— Work to be completed —
From the line containing "Viewport: 626px width, 364px height." through the last line of the entries below, repeat each line word for word and leave out the rest.

(Source material Opens)

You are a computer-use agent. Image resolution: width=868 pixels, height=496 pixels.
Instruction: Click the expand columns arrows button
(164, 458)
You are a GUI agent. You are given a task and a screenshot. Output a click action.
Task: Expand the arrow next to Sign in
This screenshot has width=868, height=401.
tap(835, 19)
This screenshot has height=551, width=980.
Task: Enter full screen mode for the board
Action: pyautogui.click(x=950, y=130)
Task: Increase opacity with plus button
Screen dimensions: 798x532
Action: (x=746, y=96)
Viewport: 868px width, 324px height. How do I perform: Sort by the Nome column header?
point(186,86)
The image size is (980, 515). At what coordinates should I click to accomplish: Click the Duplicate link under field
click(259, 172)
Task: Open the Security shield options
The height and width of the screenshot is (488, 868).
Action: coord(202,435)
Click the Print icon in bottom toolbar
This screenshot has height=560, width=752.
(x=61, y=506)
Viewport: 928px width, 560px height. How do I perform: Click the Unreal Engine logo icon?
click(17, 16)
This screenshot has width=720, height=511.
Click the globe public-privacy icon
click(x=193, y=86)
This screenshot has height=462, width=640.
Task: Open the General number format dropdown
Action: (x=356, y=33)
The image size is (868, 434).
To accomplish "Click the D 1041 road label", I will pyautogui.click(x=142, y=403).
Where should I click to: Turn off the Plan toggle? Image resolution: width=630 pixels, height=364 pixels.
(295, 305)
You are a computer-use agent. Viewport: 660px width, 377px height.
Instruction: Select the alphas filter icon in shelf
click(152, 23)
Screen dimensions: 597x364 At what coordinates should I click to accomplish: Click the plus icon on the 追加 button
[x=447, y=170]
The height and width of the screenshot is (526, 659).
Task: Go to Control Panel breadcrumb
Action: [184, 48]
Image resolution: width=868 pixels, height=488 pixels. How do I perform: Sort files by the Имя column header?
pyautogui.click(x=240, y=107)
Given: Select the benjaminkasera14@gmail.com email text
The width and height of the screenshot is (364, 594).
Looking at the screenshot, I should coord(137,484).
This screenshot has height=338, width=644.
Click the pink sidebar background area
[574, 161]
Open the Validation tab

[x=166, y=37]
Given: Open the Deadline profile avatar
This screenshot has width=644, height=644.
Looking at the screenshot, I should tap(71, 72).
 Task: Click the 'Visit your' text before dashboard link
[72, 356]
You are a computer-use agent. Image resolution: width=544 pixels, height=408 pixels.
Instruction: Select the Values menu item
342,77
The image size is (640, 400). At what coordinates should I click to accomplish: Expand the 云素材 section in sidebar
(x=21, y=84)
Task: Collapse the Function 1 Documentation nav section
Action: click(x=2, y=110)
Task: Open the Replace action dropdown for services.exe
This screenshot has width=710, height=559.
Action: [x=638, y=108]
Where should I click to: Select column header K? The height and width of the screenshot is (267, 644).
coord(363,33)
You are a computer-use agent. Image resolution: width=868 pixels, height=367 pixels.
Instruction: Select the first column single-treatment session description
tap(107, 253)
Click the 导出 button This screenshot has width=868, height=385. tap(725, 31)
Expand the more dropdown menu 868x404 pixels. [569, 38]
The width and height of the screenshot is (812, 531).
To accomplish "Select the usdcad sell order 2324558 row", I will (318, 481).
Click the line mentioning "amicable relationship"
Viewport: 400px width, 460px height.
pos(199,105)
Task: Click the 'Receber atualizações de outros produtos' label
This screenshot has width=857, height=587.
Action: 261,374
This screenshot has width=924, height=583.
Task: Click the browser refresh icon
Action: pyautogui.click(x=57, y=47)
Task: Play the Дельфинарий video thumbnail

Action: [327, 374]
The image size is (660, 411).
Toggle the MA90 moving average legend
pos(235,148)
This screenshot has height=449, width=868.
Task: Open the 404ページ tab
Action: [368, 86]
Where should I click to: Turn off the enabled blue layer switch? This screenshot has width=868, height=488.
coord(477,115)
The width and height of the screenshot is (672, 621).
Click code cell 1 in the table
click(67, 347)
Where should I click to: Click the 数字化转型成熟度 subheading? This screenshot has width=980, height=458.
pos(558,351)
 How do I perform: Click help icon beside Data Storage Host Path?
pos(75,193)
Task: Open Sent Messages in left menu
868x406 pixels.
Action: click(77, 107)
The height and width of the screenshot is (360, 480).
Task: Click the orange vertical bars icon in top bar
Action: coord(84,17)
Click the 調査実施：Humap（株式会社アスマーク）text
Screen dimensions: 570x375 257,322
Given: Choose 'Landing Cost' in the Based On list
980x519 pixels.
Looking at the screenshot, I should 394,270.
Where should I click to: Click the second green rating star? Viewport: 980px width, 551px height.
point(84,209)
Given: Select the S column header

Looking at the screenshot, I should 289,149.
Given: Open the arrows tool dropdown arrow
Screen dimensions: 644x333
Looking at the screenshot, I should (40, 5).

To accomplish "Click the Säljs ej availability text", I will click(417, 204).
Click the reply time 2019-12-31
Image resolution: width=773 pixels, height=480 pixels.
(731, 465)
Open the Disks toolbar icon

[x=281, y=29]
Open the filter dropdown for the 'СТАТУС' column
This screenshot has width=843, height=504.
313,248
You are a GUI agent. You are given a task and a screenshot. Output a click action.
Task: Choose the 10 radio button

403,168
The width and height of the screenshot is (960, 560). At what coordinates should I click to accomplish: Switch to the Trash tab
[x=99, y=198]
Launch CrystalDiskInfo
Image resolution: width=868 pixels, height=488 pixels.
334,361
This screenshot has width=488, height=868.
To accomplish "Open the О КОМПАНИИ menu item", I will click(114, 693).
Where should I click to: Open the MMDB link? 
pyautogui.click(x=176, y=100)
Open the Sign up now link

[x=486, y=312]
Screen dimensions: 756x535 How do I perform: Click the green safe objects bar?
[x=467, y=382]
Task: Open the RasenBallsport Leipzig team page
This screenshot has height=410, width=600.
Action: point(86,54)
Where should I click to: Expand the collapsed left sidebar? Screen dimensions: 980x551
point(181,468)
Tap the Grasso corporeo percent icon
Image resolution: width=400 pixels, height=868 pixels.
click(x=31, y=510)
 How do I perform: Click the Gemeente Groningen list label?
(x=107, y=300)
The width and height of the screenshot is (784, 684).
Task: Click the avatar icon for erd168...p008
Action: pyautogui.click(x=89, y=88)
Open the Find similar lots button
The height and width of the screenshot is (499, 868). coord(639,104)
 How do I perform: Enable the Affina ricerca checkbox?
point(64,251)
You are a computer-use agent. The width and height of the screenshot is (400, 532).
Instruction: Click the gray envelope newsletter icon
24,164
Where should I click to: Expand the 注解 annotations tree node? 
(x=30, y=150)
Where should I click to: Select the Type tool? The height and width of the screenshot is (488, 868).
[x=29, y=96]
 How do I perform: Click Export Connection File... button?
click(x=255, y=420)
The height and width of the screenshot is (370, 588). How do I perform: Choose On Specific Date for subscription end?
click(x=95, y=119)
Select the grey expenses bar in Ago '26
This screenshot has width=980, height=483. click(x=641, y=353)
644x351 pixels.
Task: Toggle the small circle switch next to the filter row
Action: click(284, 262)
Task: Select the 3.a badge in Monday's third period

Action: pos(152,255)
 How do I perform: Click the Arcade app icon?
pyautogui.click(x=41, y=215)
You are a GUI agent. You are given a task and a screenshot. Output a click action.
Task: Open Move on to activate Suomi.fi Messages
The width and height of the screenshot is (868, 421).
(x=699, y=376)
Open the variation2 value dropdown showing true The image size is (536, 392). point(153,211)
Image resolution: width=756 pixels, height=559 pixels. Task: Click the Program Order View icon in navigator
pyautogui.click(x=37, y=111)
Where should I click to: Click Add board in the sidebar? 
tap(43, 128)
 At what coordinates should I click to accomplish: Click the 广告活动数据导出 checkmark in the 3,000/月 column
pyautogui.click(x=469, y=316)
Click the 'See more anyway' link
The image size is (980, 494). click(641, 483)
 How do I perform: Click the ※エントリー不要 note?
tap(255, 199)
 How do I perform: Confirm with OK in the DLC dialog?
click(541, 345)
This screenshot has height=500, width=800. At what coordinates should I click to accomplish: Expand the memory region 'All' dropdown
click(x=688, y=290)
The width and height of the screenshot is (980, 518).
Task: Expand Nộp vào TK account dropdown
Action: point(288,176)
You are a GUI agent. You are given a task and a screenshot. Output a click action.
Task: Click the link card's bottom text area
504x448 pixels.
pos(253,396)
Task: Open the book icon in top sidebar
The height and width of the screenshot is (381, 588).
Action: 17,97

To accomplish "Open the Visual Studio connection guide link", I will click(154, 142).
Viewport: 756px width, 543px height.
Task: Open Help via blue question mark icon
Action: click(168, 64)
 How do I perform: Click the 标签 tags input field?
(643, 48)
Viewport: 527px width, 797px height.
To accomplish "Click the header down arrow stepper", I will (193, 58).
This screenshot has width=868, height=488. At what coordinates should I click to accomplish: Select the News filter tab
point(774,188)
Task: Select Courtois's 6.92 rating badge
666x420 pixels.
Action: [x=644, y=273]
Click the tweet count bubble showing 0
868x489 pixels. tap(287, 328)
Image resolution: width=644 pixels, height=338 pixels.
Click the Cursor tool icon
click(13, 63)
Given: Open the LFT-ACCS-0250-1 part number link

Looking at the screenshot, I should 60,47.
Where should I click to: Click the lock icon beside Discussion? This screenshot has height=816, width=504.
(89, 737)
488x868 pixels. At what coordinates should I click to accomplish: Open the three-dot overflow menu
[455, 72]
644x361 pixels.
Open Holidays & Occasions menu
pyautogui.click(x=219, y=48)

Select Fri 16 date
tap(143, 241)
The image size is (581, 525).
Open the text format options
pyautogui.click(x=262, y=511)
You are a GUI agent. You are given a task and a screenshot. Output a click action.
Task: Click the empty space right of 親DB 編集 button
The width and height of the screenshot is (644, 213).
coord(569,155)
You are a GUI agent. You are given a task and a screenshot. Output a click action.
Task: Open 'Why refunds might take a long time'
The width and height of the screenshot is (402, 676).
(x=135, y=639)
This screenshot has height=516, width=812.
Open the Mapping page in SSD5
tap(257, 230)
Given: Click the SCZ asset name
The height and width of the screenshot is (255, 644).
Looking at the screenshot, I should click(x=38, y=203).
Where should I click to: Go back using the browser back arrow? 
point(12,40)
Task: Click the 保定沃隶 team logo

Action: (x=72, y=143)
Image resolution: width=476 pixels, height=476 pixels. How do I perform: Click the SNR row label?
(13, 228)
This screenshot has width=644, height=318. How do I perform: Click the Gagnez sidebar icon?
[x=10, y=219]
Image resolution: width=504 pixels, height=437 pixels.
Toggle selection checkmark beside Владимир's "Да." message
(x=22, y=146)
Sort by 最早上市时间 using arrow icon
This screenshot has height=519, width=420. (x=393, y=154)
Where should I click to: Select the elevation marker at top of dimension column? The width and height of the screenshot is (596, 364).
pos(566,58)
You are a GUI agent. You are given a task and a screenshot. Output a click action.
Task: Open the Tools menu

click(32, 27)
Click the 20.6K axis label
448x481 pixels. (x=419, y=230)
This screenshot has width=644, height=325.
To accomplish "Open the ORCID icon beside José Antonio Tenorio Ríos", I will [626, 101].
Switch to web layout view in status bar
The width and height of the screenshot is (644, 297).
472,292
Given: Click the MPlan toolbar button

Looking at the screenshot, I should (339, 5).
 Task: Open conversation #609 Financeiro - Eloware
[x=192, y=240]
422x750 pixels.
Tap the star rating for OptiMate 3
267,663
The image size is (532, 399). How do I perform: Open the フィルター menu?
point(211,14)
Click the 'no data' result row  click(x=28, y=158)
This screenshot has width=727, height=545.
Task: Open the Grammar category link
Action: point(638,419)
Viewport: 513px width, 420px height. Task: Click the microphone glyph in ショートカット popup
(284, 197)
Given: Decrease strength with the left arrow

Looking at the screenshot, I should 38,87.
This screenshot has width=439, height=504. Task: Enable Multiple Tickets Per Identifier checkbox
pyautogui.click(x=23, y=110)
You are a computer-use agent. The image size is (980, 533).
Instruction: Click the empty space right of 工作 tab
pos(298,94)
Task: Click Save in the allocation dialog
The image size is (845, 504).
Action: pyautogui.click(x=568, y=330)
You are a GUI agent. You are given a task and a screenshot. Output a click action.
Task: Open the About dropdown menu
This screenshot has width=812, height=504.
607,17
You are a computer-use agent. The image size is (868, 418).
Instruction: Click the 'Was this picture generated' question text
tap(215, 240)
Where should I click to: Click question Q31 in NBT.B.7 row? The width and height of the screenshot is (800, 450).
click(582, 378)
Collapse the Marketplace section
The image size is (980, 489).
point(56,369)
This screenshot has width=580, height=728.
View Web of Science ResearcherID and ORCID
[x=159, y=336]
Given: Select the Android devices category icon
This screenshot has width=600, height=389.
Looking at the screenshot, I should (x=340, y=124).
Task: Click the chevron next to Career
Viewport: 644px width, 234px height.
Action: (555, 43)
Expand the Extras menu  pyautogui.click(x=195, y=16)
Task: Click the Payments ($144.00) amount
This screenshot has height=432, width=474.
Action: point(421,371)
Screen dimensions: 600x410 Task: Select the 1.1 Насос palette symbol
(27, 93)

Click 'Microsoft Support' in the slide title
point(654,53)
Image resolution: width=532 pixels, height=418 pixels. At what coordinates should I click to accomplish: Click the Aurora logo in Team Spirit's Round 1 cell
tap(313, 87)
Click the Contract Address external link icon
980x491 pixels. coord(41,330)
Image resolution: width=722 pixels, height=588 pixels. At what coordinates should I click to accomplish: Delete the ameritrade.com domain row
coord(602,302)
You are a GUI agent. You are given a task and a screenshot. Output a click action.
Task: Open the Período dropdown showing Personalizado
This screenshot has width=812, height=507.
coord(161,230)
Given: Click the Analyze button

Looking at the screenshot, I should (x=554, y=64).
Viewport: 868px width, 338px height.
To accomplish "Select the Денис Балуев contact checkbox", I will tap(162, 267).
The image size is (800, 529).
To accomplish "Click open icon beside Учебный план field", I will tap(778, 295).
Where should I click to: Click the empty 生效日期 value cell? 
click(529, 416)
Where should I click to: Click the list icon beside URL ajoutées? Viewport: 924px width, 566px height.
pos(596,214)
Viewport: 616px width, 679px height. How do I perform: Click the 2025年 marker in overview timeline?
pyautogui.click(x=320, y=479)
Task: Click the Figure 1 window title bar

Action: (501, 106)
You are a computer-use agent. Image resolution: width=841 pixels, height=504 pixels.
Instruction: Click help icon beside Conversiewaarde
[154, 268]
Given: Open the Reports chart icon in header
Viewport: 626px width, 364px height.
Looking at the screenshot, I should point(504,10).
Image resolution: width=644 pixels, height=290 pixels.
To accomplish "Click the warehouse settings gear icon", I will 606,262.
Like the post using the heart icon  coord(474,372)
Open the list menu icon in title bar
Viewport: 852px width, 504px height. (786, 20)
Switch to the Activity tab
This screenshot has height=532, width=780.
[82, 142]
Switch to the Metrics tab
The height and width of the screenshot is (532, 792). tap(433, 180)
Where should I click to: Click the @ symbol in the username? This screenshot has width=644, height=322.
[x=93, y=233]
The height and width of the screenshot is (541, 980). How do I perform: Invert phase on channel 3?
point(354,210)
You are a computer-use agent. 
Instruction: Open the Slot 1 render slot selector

(Source material Closes)

— Solved exercise —
Viewport: 626px width, 364px height.
Looking at the screenshot, I should point(504,10).
Image resolution: width=644 pixels, height=290 pixels.
To accomplish "Click the warehouse settings gear icon", I will 606,262.
Like the post using the heart icon  coord(474,372)
Open the list menu icon in title bar
Viewport: 852px width, 504px height. (786, 20)
Switch to the Activity tab
This screenshot has height=532, width=780.
[82, 142]
Switch to the Metrics tab
The height and width of the screenshot is (532, 792). tap(433, 180)
Where should I click to: Click the @ symbol in the username? This screenshot has width=644, height=322.
[x=93, y=233]
The height and width of the screenshot is (541, 980). How do I perform: Invert phase on channel 3?
point(354,210)
You are a computer-use agent. 
Instruction: Open the Slot 1 render slot selector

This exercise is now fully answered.